Édouard Glissant held that, “we cannot discuss utopia with fixed ideas”, so fixing the meridian in one place elsewhere seems unhelpful. Glissant’s way around this was “archipelagic thinking.” “Archipelagos,” he writes, “open us to a sea of wandering: to ambiguity, to fragility, to drifting, which is not the same as futility."2

Nothing about a coastline naturally limits or divides, Glissant suggests, and a horizon doesn’t indicate an end so much as the beginning of endlessness. The ocean is the central presence in Hamilton’s work, more central than the titular meridian, appearing either directly as a setting for the pieces or otherwise incarnated, such as in the conch shell two of the performers hold up as part of their ritual of trans-oceanic communion. The ocean is more central, even, than the titular meridian. In this way, the channels, as much as they give themselves up to be read as time zones, also act more literally as channels through which water passes into the conceptual space of the exhibition—joining untold, larger seas on all sides.

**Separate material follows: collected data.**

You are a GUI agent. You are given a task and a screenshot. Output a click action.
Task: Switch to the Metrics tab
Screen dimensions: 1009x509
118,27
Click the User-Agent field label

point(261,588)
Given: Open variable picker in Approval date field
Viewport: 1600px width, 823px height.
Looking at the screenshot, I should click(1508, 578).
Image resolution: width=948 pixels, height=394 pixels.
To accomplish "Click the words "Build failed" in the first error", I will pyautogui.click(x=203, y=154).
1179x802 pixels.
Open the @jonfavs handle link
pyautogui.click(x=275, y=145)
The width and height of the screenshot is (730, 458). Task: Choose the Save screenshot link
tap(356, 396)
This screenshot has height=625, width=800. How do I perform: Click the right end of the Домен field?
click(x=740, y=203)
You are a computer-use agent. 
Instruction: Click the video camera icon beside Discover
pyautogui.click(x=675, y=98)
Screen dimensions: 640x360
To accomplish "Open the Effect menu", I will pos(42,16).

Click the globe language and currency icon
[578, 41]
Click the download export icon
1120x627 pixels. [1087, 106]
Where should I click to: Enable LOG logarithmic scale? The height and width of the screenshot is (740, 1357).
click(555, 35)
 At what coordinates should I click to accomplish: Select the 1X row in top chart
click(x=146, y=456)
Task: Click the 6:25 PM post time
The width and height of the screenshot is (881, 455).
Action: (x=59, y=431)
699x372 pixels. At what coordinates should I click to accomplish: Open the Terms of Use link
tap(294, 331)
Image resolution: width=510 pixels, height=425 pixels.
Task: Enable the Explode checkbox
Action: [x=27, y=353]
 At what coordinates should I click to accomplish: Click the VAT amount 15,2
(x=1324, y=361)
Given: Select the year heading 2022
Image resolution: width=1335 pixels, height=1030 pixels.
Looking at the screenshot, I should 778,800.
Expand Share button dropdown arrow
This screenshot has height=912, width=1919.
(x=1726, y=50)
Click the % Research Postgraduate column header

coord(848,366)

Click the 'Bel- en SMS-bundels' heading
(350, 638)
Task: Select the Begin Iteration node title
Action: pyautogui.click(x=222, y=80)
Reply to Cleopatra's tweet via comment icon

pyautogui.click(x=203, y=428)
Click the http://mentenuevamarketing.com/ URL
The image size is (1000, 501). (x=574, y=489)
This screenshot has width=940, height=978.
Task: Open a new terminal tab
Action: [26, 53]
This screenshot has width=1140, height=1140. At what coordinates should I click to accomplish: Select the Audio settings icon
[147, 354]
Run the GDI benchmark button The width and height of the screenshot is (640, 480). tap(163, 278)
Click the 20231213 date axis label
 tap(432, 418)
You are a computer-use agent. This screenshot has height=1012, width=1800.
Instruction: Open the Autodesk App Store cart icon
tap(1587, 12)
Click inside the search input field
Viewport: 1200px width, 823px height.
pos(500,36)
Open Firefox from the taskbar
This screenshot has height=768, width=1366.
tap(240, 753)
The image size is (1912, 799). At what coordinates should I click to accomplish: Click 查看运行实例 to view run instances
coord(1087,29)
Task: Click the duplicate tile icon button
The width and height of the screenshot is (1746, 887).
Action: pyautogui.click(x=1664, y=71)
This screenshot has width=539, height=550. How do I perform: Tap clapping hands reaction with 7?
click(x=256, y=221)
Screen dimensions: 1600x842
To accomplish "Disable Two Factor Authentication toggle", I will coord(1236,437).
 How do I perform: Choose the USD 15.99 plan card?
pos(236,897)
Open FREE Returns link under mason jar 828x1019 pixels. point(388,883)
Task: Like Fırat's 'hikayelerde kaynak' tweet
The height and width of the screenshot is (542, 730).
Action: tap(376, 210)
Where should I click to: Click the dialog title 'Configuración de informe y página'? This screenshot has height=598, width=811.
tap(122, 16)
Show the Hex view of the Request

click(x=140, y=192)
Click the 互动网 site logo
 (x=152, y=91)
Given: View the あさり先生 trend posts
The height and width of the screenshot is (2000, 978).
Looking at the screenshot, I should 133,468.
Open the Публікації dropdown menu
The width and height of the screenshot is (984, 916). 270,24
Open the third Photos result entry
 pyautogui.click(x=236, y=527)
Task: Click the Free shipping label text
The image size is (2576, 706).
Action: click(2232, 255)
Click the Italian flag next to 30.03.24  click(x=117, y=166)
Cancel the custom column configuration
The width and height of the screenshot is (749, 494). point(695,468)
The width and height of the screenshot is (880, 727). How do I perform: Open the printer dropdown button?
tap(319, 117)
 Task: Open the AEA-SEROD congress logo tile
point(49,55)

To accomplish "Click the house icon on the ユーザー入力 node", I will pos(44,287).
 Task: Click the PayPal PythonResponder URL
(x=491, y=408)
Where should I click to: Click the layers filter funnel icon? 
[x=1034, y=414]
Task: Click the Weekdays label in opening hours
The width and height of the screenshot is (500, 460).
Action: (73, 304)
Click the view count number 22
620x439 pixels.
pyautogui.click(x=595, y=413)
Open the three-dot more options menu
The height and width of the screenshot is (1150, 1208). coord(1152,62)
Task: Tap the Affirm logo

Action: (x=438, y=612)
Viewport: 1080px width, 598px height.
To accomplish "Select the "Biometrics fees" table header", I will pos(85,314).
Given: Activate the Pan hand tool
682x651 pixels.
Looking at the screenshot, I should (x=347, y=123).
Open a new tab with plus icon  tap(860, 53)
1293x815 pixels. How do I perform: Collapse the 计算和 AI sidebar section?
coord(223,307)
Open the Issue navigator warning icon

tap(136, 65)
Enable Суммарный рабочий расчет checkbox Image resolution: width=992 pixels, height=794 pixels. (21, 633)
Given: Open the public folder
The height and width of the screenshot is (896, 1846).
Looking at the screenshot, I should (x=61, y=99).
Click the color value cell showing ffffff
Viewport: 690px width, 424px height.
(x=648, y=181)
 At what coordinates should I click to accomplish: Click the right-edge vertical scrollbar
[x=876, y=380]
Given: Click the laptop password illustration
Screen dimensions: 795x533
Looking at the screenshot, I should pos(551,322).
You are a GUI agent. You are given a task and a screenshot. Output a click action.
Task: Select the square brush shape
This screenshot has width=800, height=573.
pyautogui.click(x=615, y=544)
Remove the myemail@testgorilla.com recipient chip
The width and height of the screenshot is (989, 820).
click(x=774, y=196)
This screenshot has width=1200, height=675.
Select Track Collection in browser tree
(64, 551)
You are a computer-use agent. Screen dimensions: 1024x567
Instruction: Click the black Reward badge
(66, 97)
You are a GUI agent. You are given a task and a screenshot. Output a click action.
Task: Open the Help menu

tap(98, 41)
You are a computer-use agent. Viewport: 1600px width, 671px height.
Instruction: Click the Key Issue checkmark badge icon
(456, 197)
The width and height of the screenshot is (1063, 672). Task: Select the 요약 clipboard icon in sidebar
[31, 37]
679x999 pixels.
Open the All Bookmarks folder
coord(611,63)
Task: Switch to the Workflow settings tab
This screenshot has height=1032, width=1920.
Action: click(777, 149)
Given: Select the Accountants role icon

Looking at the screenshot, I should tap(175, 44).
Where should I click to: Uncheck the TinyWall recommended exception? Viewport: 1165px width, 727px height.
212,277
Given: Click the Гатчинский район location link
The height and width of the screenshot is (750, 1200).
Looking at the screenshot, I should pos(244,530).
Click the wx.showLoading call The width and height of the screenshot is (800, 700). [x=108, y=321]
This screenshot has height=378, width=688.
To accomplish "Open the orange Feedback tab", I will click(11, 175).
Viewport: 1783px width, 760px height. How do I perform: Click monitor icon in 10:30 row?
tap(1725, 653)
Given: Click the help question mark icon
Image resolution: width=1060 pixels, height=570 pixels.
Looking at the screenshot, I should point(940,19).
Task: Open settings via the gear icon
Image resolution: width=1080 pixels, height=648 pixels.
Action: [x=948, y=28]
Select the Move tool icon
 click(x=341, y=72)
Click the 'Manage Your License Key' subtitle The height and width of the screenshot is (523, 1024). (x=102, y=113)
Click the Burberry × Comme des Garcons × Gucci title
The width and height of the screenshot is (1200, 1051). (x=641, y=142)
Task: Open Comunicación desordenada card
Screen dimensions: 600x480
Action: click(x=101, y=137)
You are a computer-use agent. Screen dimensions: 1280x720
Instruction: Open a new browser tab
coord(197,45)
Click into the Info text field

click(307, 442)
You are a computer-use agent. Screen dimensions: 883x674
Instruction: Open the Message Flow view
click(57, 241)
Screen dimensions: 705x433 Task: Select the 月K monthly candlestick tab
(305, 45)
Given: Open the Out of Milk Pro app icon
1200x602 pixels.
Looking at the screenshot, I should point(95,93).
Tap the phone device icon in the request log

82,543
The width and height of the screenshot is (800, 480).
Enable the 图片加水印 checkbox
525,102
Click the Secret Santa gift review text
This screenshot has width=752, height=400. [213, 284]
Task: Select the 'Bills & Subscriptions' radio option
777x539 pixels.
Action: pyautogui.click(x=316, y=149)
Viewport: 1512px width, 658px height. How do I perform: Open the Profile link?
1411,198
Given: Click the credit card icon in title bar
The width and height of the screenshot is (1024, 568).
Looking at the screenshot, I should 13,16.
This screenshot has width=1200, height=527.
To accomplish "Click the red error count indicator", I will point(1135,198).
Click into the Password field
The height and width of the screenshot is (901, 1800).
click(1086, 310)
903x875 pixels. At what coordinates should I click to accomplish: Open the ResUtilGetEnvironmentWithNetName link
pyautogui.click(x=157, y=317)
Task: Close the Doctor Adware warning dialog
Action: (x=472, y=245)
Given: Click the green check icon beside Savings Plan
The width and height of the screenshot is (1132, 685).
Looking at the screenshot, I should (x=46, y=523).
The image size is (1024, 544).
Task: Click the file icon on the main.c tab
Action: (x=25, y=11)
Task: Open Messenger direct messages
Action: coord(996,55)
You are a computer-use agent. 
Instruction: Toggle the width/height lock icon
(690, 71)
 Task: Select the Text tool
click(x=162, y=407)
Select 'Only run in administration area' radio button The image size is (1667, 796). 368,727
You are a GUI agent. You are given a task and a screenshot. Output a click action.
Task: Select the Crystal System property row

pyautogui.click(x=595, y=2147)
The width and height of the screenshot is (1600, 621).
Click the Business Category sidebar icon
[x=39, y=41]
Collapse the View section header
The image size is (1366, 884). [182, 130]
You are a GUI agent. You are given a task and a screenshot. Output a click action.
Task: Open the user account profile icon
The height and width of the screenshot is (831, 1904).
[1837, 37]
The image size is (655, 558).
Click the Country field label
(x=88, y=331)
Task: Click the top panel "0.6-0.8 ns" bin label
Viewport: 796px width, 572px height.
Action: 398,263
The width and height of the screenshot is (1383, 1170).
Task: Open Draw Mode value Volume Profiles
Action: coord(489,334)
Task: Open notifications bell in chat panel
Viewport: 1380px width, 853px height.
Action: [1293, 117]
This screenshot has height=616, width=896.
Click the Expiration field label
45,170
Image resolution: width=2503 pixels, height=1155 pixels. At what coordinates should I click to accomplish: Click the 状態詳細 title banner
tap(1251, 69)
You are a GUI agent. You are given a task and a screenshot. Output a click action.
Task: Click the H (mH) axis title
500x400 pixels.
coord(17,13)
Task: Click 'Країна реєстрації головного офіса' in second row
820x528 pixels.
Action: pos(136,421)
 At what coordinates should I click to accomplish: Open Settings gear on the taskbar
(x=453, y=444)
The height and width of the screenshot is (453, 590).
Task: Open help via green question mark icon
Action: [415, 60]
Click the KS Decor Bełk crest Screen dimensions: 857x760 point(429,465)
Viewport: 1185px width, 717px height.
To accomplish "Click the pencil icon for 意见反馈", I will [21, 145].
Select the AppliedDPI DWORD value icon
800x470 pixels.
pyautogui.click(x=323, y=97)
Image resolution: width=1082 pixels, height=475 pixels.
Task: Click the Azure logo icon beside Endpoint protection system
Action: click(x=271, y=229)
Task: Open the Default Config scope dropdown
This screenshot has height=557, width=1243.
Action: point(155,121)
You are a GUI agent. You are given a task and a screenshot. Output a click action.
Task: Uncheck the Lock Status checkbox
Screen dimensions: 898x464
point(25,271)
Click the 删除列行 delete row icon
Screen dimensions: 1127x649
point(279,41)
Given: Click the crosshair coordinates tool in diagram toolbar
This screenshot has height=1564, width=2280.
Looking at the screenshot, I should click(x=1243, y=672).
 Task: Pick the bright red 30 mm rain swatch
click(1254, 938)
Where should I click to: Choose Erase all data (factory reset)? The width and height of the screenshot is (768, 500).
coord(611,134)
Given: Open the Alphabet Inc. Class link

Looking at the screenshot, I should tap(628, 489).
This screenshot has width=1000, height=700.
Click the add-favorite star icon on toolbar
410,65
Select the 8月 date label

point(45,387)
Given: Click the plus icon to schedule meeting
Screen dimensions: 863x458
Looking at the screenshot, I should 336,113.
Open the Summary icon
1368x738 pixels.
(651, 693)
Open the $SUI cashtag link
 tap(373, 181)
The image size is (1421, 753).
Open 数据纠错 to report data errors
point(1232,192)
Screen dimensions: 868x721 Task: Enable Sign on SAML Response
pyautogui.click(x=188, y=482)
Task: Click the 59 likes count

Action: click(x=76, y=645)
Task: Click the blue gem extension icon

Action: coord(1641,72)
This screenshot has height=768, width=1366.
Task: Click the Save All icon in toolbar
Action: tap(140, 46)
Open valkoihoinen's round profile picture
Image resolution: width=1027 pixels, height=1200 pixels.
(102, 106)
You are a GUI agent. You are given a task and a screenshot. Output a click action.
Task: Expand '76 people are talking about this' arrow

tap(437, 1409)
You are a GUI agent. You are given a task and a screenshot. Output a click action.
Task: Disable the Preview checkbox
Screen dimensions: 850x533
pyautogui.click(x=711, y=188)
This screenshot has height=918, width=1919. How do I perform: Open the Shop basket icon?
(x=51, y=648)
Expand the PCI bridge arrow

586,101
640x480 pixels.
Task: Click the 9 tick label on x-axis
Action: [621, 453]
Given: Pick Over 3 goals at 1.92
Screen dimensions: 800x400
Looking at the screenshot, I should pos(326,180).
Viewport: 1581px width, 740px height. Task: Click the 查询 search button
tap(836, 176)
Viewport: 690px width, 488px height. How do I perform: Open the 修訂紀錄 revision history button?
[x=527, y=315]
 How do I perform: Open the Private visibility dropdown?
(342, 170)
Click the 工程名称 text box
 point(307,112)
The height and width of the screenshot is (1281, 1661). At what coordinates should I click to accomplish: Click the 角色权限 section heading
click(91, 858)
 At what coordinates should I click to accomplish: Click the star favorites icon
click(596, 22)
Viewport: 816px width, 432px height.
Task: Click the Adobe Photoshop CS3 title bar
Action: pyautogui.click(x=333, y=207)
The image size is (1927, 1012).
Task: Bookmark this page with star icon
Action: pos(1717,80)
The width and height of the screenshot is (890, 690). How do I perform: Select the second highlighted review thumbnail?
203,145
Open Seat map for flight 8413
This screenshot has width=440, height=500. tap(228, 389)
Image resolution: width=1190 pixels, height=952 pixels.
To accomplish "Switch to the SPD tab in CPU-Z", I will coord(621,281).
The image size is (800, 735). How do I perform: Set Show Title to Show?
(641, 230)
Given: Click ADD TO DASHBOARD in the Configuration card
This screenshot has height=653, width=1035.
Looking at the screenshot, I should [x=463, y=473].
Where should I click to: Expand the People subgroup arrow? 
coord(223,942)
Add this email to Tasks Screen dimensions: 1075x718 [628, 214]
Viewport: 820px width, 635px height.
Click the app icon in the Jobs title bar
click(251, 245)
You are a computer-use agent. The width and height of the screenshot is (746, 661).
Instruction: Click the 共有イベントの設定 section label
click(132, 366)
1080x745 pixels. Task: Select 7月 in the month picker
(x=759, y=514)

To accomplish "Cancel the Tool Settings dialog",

Te Moana Meridian is a mostly symbolic or aesthetic gesture, but it is not futile, because it opens a conceptual space in which, following Glissant, “we can lose time, lose time searching, in which we can wander and in which we can counter all the systems of terror, domination, and imperialism with the poetics of trembling.”3 Into that conceptual space, counter-propositions, (better propositions), can enter. How about we abolish the meridian, as Anisha Shankar suggested at the conference that was programmed to accompany the exhibition? Or move it periodically like we do the Olympic Games, letting it evaporate like Paraha’s footprints do from the sand?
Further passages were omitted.